Hay muchas cosas que el mexicano, por extrañas cuestiones, simplemente no aprende, una de ellas se gesta en el ámbito deportivo: nos falta aprender a ganar, aprender a ser el mejor, vivir con...

Hay muchas cosas que el mexicano, por extrañas cuestiones, simplemente no aprende, una de ellas se gesta en el ámbito deportivo: nos falta aprender a ganar, aprender a ser el mejor, vivir con ello, disfrutarlo, procurarlo y asumirlo con todas las responsabilidades que esto implica.

Pachuca es de los pocos que tuvo la capacidad de generar un proyecto integral al futbol con distintos métodos innovadores, creativos, verdaderos y realizables. Su propuesta pasó del papel a la realidad, llevó tiempo, pero hoy es el equipo más ganador del nuestro país.

Jesús Martínez, junto a su hermano Armando, Andrés Fassí y una gran cantidad de colaboradores, han sabido encontrar la fórmula perfecta para hacer funcionar un equipo sin importar quien esté jugando o dirigiendo. No exagero ni resto méritos a técnicos como Aguirre, Tena o Trejo que han salido Campeones con Pachuca; tampoco es mi intención desvalorizar el aporte colectivo e individual de los jugadores.
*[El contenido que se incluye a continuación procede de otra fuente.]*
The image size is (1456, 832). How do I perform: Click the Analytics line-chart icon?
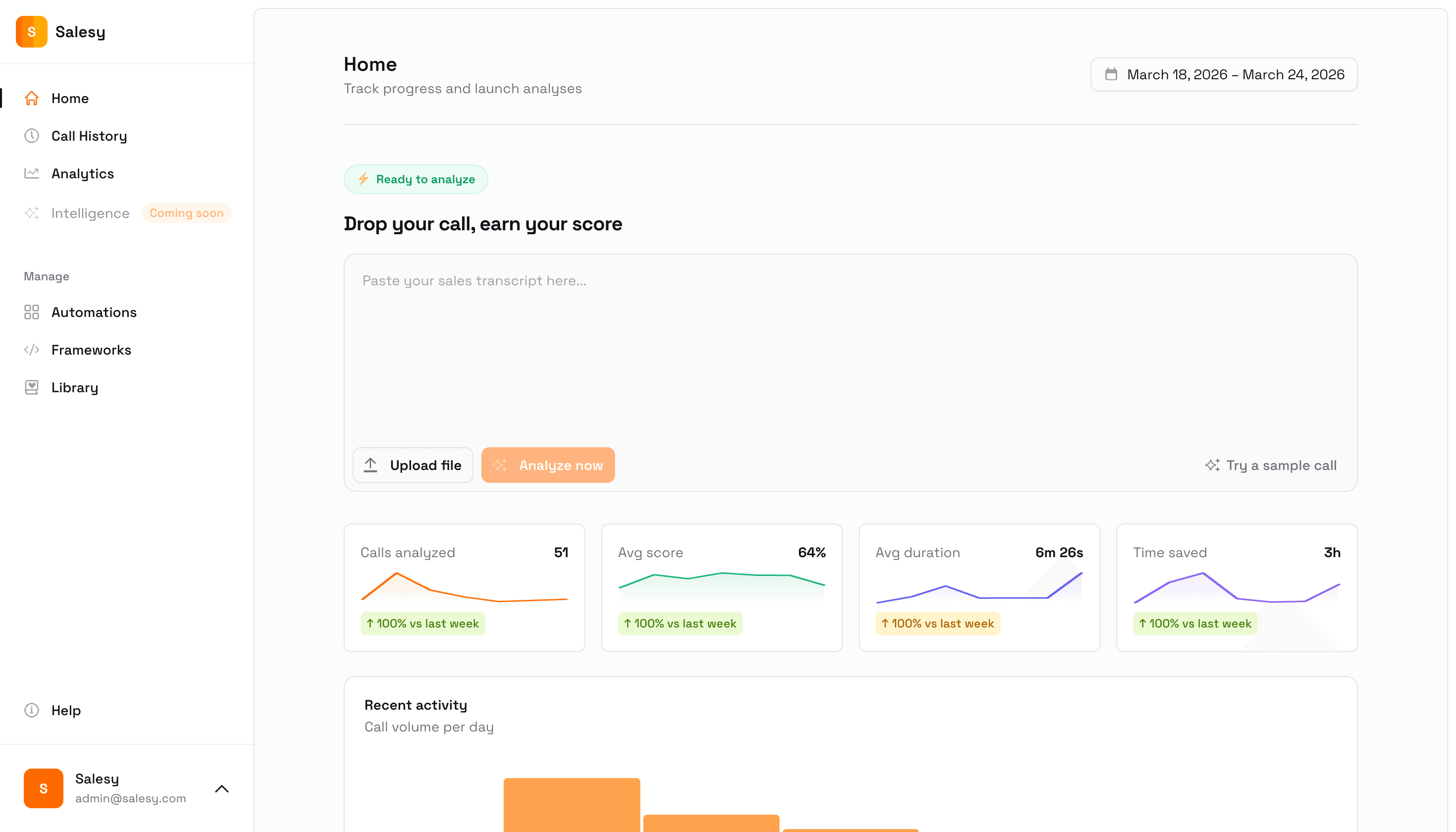coord(31,173)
Pero esta gente ha encontrado una manera que parecería (para muchos), ser mágica. Técnicos van y vienen, lo mismo jugadores considerados estrellas e indispensables, y Pachuca consiguiendo títulos de todo tipo, y cuando este fenómeno sucede, hay que voltear a ver, y de manera obligatoria el trabajo desarrollado desde el escritorio.

Pachuca desarrolló un método de trabajo, lo pulió y recibió resultados. Continuamente lo refrescan, lo van renovando y actualizando de acuerdo a las necesidades del club para poner al servicio de un proyecto colectivo el esfuerzo individual, es decir, todos trabajan con la misma ideología, y sólo así entienden y valoran un verdadero trabajo de grupo.

Han aprendido a triunfar, a ser constantes y ecuánimes en sus decisiones. Pachuca es como una familia, lo dicen los jugadores, el Cuerpo Técnico, los empleados del club, y su Presidente: "tratamos a la gente como gente", dijo alguna vez Jesús Martínez, "y sólo así se forma una familia".

Se coronaron como Campeones, y lo mejor de ello, es que lo hicieron siendo los mejores a lo largo del Torneo. Fueron capaces de demostrar que el nivel futbolístico que ofrecieron a lo largo del certamen no tenía razón de cambiar en una instancia final.

Pachuca tiene bien medido su sistema y muy calculadas sus fórmulas, están a la vista de todos, sin embargo no todos son capaces de verlas.